По получении настоящего письма просьба немедленно явиться ё Управление для выполнения необходимых формальностей и сдачи дел.
С уважением
начальник отдела кадров компании М. Хусейн "
IX
Улица... Толпа... Полыхающее кольцо рекламных огней... Шепоток по-английски над ухом: "Доллары не нужны?" В правом кармане у меня письмо с уведомлением об увольнении, в левом — деньги, три фунта. Целую неделю болтаюсь как неприкаянный, не решаясь пойти в Управление компании "Фивы". Наконец собрался с духом и вот — иду.

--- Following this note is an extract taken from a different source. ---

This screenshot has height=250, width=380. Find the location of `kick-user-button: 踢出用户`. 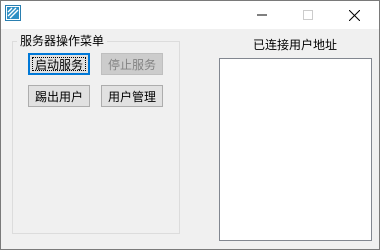

kick-user-button: 踢出用户 is located at coordinates (59, 96).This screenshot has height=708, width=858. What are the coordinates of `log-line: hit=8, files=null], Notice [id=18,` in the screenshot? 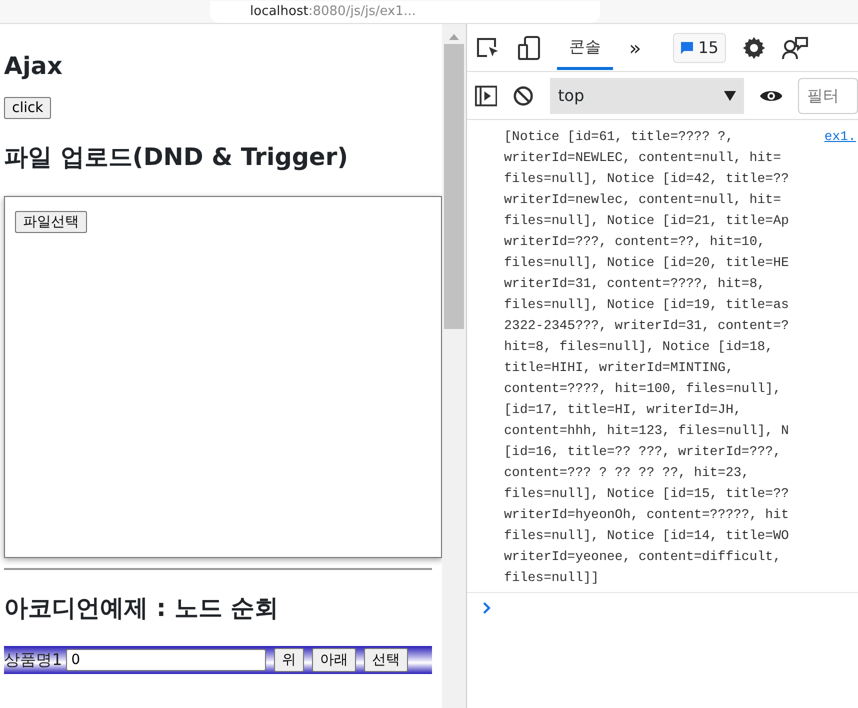 It's located at (639, 347).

Странное чувство — будто вернулся из другого мира... Полицейские цепи, что окружали завод, исчезли, но по кварталу без конца снуют патрули, а у перекрестка несут охрану машины с длинными антеннами раций. У ворот незнакомый агент службы безопасности требует предъявить ему пропуск, а затем идет за мной по пятам до самых дверей Управления. Во дворе возле цехов кучка людей в штатском. Поднимаюсь в приемную к шефу. Секретарша, глядя в одну точку, задумчиво жует шоколадку.
— Доброе утро! У вас, я вижу, снова тишь и гладь! Она испуганно озирается по сторонам.
— Да, слава богу, все позади!
— Рад слышать. И чем же, если не секрет, кончилось?
Она снова испуганно озирается по сторонам.